Something nice about this is that, thanks to the operations being printed out like this, I could easily turn this failing case into a simple unit test, and use that to debug the failure. While the test itself is state-based, ultimately our failure cases are simple, serializable, "copy-paste into Slack"-able, and pretty friendly.

The input lists what operations we took to get to the failing state. In this case, there was a bug where deletions were being tracked on "parented" stacks but not properly handled, meaning deleted keys could reappear later on in the sequence.

The fun thing about this invariant testing is that when it does find the bug, it's fairly good at giving you the minimal reproduction. The second nice thing is that if you have such a test suite checked into your code, the moment you think of some other property to test, it's usually a couple lines of code.

I have a strategy to generate operations. I could pretty easily add a new operation I decide to care about, and have existing tests become more powerful. I could write new tests just relying on this strategy. One thing I didn't do here would be to have the Operation enum itself implement the behavior through an impl, to make our "inner loop" just be:

for operation in operations {
    stack = operation.do_thing(stack)
    // etc
    check_invariants(stack)
}

This doesn't prove that my code is right, but in my opinion it does more convincing than writing 50 or so tests. Short of pulling out the pen and paper and formally proving the model, in many cases this will cover a lot of business logic very well!

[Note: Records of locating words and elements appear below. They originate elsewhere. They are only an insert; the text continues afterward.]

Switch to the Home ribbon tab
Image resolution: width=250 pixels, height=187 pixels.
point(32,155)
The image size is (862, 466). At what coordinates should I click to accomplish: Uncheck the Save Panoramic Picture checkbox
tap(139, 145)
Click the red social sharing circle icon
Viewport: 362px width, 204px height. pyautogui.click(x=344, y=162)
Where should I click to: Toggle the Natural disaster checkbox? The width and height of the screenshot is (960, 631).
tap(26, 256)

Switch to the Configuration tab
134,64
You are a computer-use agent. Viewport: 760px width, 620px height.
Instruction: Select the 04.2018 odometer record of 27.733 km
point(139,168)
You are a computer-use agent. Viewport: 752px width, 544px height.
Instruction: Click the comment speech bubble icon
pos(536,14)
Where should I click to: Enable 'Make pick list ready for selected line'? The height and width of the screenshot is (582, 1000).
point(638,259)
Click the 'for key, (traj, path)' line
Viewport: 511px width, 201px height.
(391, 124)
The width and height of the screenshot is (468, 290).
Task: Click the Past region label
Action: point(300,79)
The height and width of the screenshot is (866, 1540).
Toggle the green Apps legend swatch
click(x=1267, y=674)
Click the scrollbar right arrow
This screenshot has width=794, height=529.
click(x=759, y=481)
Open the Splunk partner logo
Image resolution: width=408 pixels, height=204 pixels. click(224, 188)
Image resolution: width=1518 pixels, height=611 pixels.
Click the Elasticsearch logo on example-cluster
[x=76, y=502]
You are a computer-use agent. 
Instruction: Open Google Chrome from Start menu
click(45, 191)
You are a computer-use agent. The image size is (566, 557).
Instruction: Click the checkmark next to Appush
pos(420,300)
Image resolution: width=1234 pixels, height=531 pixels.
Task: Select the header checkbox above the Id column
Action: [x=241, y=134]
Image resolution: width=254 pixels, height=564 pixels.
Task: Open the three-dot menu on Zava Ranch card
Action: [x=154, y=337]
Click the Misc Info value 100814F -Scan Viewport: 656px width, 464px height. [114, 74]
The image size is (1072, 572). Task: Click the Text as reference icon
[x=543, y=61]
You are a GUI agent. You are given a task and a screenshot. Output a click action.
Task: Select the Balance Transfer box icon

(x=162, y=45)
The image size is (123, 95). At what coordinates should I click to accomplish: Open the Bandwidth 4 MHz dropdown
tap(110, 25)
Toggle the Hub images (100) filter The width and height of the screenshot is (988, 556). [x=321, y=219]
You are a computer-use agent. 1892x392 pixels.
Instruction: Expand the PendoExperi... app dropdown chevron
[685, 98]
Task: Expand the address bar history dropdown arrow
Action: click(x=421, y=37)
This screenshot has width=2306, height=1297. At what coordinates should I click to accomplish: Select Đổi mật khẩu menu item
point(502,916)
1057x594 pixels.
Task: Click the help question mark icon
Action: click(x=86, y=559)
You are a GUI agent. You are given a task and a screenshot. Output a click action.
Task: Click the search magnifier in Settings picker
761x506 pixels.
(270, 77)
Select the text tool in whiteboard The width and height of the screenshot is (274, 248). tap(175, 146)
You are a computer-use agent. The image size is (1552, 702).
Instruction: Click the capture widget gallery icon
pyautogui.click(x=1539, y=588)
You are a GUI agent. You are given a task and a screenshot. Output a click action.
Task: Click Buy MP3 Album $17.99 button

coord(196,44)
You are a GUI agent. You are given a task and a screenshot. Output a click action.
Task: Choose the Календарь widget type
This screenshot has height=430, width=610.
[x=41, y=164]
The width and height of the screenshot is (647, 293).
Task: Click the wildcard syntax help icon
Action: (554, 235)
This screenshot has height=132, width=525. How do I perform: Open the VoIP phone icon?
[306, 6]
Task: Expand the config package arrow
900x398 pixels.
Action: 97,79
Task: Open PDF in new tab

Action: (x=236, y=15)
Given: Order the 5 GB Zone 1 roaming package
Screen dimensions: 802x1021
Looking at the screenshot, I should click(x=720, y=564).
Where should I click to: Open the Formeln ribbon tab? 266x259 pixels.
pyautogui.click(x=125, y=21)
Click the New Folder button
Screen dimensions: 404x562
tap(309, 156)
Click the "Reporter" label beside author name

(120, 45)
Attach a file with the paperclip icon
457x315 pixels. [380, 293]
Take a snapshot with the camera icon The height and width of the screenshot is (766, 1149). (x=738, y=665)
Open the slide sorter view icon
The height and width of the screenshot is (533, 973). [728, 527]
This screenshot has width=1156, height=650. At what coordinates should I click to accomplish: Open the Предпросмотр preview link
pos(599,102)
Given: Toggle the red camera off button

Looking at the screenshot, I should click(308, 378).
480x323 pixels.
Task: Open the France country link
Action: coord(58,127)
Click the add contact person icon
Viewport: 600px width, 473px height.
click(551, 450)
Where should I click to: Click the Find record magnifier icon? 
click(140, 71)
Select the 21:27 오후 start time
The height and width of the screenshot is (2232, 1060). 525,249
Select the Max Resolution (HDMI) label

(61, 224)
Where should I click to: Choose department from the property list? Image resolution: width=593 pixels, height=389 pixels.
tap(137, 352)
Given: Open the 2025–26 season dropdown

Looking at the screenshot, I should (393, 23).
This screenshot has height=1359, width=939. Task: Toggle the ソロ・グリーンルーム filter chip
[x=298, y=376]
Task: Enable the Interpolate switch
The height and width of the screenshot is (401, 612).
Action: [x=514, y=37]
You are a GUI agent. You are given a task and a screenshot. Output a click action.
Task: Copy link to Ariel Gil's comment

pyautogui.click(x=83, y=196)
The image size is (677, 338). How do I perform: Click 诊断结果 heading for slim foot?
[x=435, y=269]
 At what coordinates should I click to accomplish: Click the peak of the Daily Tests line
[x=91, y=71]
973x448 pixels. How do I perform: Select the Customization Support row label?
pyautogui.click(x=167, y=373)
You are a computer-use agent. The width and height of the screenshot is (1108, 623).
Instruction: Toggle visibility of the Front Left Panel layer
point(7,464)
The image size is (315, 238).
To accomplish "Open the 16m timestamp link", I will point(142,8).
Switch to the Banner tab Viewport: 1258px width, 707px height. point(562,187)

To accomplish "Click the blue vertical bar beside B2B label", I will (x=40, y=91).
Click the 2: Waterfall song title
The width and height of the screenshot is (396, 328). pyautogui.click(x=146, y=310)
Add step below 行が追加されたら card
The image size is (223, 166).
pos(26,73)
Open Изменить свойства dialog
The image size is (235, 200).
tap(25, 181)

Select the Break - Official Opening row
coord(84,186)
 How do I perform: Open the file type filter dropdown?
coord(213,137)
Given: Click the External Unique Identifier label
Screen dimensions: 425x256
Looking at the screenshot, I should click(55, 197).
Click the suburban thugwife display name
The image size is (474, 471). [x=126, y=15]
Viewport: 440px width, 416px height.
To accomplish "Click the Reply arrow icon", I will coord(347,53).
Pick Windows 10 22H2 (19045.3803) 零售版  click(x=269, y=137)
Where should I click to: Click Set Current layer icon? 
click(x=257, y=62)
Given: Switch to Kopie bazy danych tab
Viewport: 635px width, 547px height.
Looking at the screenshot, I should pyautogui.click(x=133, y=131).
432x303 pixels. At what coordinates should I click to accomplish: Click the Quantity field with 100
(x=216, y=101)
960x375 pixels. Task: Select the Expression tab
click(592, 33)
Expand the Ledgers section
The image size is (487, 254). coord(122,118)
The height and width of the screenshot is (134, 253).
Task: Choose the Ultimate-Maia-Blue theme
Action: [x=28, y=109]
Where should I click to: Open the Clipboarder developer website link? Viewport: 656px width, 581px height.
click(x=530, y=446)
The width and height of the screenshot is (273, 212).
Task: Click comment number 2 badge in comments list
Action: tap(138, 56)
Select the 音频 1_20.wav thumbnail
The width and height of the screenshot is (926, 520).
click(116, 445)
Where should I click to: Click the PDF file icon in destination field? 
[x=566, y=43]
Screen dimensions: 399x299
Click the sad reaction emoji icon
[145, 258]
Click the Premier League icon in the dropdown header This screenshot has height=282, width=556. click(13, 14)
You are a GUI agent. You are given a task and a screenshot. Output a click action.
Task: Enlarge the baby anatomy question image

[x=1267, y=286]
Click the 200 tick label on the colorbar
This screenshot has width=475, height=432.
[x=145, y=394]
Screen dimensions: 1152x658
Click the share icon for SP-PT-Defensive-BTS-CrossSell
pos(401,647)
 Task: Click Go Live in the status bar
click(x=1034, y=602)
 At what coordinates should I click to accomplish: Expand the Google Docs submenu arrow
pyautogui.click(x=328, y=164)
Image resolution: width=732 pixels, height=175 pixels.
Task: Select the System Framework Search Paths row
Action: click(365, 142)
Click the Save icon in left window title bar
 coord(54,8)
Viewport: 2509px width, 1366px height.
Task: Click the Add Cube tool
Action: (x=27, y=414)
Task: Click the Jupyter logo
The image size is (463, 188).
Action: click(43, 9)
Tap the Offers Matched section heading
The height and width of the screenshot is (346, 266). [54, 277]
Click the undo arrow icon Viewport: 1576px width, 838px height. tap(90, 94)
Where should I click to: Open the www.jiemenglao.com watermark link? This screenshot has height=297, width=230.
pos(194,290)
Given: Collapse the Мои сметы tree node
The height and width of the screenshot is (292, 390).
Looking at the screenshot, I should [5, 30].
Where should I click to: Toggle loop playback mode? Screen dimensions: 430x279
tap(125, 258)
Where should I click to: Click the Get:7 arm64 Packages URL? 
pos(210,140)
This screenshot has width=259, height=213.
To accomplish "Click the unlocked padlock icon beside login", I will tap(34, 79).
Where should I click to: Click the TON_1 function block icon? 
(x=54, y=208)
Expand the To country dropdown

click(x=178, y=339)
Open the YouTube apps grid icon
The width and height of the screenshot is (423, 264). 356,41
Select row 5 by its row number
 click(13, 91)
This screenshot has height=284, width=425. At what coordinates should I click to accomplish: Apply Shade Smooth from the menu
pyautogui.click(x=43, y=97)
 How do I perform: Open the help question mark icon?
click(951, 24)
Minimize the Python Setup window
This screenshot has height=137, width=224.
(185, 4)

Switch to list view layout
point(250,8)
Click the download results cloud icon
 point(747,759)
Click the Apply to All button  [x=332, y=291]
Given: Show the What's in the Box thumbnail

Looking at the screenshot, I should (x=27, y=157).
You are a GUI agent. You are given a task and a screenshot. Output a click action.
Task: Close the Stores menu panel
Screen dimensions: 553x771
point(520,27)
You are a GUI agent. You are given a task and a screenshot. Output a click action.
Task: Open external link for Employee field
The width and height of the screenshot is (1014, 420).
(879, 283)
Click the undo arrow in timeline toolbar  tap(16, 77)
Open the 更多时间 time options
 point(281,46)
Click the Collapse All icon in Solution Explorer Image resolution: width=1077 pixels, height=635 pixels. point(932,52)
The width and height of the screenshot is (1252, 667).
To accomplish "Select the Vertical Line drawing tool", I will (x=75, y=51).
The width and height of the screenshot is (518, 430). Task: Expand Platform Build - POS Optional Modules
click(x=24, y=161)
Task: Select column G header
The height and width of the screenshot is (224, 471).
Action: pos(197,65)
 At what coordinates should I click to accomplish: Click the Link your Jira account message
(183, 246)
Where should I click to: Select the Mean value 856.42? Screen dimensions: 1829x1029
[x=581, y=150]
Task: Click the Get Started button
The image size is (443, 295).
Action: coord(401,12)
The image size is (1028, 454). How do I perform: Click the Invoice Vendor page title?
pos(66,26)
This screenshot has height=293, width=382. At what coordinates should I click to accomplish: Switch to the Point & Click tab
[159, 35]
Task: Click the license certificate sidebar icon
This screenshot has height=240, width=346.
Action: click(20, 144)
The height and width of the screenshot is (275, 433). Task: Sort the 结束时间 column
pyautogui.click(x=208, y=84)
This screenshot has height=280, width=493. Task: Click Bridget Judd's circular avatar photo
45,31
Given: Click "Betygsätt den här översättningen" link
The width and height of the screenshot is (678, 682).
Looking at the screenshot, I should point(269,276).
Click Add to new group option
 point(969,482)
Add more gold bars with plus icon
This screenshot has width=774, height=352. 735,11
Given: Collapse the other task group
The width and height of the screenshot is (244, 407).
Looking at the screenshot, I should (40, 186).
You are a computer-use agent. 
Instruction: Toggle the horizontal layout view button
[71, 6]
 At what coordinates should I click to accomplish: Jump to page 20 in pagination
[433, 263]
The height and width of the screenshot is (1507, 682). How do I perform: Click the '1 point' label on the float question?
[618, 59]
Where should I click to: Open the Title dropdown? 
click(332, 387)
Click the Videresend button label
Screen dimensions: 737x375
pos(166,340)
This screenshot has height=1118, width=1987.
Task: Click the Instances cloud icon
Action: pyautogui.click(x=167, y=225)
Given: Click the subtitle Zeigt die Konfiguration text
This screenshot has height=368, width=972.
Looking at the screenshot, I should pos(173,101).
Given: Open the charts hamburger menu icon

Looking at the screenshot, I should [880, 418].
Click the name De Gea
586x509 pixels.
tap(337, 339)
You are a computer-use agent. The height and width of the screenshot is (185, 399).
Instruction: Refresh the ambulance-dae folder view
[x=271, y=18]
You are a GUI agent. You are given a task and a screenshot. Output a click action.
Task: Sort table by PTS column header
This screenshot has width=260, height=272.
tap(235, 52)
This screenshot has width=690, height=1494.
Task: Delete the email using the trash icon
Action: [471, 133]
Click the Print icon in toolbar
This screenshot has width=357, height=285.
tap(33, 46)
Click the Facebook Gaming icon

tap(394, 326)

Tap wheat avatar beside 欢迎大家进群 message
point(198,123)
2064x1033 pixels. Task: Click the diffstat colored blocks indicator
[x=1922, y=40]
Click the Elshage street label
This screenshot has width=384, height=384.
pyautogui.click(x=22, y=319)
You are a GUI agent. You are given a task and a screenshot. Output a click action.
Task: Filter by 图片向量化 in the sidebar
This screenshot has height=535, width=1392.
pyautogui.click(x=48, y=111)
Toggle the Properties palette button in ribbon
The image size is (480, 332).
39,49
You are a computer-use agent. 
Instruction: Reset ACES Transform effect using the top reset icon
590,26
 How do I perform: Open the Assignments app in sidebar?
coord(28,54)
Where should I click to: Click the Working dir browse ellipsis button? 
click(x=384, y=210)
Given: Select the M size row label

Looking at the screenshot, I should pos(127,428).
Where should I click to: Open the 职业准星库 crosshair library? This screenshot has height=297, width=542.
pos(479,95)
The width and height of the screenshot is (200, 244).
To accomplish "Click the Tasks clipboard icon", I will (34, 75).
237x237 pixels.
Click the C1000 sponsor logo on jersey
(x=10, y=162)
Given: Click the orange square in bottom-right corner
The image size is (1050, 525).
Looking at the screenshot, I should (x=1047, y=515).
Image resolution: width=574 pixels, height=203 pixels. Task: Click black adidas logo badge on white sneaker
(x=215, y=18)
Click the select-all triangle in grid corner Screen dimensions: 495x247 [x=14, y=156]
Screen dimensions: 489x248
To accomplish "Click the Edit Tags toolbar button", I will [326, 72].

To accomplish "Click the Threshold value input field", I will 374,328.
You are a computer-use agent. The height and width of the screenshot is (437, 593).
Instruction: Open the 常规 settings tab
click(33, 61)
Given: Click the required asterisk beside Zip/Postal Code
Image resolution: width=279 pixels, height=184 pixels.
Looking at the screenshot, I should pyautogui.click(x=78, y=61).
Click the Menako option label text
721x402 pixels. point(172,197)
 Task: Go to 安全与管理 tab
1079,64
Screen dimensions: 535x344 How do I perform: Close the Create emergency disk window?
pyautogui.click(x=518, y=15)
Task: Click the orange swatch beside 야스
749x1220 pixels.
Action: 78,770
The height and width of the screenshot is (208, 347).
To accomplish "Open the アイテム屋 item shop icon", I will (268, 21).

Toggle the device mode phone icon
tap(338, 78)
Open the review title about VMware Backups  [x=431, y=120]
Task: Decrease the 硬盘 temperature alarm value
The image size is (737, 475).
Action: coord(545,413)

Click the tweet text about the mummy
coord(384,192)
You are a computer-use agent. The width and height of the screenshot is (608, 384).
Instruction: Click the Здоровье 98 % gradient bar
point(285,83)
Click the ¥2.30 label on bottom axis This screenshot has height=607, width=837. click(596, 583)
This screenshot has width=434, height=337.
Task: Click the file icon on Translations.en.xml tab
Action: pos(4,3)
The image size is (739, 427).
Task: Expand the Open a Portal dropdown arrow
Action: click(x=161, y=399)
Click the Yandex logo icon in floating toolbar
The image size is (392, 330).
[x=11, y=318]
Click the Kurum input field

The biggest class of code that this can't really handle is code that involves very specific values.

Stuff like:

if some_string == "A_VERY_SPECIFIC_STRING" { 
    // do thing
}

will fall through the cracks, unless you are careful to make sure that your strategies include any magic values like that. You have to be a bit thoughtful of what coupling your input might need. But for a lot of code, throwing random values at the wall really will uncover nasty bugs.